I thought about it over and and over. I always knew that if I could choose to have been born as a male, I would definitely choose that. but since I was born a girl, I thought about, yeah, I could probably live my life as a girl.
But then I read stories from other transseuxals who transitioned at ages 30, 40, or even 50. and they said in their stories how they wished they'd done it long ago, back when they first knew.
And my biggest fear in life is regret. And I didn't want to get into my 50 and realize that I lived half my life in the wrong gender. I felt like I owed it to myself to really explore this.
And I started dressing as a guy, I would have online friends who only knew me as a guy (since I didn't have the guts to come out IRL). And all these things made me so much happier. I didn't expect that. I think that's really what did it for me. If I wasn't trans, I think I would have realized it once I started trying to be a guy. but since it makes me so happy every time I put on male clothes and march out in public, I know this is right for me.
Now, I'm not saying that you're trans. Because I don't think anyone can say that for you but yourself. but one thing I would suggest is to try it, and keep thinking about it and how you feel about what you're trying, and your conscience will let you know if this is right for you. And DON'T let people get you down by telling you what you are or are not. Just ignore them and focus on what you think of yourself.
Your feelings and story is exactly like mine. I also am attracted to men. And this makes some of my friends say that that is proof that I am not really a guy.
I am not really out to my family, though, because I am afraid of how they will take it.
You said that you're 90% sure you want to transition, but the other 10% disagrees. Well I just wanted to say it's the same for me even now. When I'm alone with my thoughts, I am 100% sure I want to fully transition. but when some jackass of a friend says something to me about me being a girl or being feminine, it goes back down to 90%. They put doubt in me. and maybe it's not even me doubting myself, it's more just my fear of how people will judge me afterwards. and I ask myself, "Is it worth it?" "How hard would it be really if I were to stay as female?"
I hate disappointing people who have faith in me. which is why I haven't come out to my family yet.

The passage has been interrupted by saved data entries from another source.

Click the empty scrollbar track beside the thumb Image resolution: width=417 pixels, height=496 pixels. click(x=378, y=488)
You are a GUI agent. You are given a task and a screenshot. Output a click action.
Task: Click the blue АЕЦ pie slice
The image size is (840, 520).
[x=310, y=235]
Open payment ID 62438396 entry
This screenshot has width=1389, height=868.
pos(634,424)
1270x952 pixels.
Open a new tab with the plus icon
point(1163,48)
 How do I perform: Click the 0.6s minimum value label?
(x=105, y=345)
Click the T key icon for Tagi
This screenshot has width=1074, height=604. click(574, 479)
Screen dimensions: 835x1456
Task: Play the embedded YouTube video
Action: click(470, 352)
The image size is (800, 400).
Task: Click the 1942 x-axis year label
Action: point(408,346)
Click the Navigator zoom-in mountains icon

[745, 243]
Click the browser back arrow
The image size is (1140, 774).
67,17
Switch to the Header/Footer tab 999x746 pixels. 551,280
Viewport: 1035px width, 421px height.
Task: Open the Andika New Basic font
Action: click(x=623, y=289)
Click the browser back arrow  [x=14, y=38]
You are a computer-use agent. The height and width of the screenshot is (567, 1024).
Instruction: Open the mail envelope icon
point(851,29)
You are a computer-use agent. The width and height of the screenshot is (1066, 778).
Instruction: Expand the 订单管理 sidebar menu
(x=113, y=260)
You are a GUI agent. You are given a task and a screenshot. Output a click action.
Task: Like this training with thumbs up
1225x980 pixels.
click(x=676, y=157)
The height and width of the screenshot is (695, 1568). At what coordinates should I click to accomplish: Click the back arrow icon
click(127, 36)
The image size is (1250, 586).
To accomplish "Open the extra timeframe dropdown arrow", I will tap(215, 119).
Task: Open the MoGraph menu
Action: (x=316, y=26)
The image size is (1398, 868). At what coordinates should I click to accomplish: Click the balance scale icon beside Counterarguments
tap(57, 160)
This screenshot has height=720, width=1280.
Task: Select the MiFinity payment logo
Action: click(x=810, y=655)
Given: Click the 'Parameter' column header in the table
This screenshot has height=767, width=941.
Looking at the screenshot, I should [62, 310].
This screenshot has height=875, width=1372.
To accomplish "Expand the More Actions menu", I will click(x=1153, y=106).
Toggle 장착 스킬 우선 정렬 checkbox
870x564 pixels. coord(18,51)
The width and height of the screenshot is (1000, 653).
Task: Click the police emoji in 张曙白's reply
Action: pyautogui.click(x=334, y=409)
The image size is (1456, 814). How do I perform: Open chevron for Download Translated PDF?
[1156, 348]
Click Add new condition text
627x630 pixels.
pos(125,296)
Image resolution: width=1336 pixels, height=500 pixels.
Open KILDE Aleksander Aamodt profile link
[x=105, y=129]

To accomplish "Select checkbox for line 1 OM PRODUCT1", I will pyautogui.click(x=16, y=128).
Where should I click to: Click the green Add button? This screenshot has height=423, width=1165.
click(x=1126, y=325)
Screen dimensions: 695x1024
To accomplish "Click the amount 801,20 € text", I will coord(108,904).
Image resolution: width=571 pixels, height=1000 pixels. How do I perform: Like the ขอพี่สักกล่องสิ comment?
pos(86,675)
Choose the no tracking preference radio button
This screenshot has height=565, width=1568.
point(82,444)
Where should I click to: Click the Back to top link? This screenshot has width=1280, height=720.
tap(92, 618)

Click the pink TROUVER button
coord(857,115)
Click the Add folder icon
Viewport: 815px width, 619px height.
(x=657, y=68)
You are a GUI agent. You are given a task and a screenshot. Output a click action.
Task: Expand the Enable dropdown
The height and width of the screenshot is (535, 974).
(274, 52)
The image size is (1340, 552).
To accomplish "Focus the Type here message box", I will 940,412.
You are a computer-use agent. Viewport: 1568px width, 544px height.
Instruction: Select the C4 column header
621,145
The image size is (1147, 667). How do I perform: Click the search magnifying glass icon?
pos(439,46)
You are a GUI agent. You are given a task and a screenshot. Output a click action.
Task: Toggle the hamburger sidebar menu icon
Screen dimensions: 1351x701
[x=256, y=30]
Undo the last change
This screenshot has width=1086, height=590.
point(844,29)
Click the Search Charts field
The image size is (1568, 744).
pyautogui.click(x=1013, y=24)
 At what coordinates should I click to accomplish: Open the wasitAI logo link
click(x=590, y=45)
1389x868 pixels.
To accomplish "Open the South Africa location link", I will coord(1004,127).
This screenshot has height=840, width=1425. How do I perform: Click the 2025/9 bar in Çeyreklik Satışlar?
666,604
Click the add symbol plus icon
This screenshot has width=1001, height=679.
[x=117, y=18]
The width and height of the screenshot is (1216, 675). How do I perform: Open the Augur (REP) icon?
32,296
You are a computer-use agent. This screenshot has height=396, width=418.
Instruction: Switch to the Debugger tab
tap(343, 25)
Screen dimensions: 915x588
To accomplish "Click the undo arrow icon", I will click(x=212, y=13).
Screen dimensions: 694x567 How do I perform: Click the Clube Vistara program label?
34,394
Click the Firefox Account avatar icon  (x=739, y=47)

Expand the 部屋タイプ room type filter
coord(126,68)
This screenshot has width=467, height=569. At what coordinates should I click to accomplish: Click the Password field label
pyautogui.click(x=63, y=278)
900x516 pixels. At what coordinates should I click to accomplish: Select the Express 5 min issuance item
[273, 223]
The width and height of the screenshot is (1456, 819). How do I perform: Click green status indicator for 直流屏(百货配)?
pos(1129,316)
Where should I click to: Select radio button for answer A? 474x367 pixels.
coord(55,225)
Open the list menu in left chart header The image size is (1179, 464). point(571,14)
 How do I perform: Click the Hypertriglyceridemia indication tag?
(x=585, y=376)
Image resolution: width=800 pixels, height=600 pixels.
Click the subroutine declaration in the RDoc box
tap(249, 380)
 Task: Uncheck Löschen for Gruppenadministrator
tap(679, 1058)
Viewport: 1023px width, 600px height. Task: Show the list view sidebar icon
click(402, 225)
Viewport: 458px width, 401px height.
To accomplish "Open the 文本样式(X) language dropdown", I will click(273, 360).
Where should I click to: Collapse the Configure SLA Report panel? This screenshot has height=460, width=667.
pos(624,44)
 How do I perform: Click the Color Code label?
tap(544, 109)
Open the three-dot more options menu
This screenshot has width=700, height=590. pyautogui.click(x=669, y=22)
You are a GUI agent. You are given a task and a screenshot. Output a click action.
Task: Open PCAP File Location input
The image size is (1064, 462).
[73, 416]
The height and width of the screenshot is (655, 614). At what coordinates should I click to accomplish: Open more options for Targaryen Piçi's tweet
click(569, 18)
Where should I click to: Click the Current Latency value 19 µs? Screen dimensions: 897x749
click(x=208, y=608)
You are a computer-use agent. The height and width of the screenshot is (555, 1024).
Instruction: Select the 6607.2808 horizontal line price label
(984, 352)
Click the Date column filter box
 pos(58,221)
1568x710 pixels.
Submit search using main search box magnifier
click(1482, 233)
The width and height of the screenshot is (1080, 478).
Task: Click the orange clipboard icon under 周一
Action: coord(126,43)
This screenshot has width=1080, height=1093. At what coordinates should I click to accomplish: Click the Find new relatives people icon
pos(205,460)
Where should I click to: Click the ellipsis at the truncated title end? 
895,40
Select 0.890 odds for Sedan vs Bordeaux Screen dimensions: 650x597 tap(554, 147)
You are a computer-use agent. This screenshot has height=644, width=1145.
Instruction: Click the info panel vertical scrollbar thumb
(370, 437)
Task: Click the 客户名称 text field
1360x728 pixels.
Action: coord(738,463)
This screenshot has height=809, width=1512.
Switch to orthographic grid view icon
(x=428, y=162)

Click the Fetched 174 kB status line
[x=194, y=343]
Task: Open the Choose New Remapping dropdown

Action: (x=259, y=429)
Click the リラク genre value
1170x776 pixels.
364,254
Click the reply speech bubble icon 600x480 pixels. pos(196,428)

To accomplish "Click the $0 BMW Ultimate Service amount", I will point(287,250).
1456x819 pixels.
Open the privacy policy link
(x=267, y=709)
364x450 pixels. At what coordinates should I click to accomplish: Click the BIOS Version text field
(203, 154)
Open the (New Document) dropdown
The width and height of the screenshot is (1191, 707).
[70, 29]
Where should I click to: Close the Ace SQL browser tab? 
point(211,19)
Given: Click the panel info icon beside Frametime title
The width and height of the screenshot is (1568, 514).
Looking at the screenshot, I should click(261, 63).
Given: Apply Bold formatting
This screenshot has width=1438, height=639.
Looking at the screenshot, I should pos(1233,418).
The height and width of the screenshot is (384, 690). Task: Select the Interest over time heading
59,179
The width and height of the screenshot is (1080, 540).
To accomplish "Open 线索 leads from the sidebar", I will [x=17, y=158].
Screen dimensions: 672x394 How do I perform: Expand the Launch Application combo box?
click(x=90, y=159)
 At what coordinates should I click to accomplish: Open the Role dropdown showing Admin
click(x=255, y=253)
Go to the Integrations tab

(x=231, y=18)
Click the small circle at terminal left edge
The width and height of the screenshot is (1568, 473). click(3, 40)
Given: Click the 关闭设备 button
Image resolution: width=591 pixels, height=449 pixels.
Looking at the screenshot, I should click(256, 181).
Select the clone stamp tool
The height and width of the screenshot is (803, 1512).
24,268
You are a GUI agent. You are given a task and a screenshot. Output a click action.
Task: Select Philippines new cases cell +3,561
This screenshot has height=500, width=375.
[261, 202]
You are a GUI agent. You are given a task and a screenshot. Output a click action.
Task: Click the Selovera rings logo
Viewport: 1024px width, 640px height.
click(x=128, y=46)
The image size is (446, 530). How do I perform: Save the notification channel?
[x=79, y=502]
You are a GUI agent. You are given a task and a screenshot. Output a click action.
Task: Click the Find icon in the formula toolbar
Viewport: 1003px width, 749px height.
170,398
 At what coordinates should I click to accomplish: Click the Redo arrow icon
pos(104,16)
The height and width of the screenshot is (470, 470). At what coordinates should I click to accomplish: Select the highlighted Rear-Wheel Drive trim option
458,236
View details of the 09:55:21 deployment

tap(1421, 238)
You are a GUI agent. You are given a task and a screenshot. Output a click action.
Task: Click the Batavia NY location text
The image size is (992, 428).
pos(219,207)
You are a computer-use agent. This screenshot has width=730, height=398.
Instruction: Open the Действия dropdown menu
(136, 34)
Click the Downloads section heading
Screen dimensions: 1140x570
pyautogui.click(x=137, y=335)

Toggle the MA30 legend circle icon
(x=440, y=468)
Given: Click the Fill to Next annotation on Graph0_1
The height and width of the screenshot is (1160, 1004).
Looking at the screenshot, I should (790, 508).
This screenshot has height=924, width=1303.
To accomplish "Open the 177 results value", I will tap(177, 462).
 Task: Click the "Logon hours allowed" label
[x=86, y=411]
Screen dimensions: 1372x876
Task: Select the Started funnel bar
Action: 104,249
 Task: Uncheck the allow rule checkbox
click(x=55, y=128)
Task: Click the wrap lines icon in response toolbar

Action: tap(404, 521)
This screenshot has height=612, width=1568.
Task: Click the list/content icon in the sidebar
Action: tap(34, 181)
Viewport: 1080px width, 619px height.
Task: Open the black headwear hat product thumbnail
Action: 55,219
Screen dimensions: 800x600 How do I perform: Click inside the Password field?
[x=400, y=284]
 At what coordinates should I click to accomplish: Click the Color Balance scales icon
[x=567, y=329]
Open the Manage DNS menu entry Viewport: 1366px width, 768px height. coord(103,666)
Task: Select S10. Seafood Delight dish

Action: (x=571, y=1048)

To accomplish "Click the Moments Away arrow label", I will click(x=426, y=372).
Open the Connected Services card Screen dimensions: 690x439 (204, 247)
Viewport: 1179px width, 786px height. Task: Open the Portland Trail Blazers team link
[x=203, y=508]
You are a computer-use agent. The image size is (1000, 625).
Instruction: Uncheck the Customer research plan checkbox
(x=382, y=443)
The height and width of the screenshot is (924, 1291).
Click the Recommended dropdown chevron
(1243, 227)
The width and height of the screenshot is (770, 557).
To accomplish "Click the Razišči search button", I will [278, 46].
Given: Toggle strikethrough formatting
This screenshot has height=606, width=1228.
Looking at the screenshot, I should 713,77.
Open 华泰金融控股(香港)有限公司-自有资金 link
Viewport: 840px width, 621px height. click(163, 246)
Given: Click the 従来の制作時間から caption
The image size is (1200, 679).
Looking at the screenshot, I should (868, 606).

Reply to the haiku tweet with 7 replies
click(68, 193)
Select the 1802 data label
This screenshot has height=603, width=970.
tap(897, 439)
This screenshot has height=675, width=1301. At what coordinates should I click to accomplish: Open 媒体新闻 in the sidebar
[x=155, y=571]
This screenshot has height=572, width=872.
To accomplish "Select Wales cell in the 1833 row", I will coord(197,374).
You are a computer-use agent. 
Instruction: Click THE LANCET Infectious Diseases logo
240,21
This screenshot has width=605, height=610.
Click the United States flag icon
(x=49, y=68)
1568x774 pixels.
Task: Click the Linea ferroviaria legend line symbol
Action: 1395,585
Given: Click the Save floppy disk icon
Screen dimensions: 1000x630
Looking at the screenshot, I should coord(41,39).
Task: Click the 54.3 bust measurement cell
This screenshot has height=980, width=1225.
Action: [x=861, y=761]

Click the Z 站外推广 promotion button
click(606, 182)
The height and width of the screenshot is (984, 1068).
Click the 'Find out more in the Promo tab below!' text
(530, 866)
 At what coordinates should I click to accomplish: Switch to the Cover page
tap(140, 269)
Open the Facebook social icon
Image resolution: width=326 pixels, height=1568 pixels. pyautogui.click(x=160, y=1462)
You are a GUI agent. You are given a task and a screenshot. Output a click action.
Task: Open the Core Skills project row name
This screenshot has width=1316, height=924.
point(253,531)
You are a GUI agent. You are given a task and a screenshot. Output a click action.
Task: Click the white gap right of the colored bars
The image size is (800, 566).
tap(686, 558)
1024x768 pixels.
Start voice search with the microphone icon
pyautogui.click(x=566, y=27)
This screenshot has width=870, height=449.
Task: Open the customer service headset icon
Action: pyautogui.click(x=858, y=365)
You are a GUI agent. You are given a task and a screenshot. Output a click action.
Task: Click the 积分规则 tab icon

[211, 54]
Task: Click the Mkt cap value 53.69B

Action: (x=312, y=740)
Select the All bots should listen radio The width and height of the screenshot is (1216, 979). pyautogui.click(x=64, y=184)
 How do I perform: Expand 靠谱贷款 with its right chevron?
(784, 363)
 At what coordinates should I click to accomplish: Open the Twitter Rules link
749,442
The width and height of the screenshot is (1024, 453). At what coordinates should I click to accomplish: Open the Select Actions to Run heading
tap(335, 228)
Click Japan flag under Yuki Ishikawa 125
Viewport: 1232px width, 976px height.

It's really hard. It is a lot to figure out for yourself. I actually first joined Susan's when I was at the same place you are, where I just didn't know for sure. But the more I think about it, the more I try out IRL, the more I just confirm with myself that THIS IS WHO I AM. and I'm also going to have to learn how to stand up to people, including family, who disagree with me. I have to not let it get me down or stop me from being me.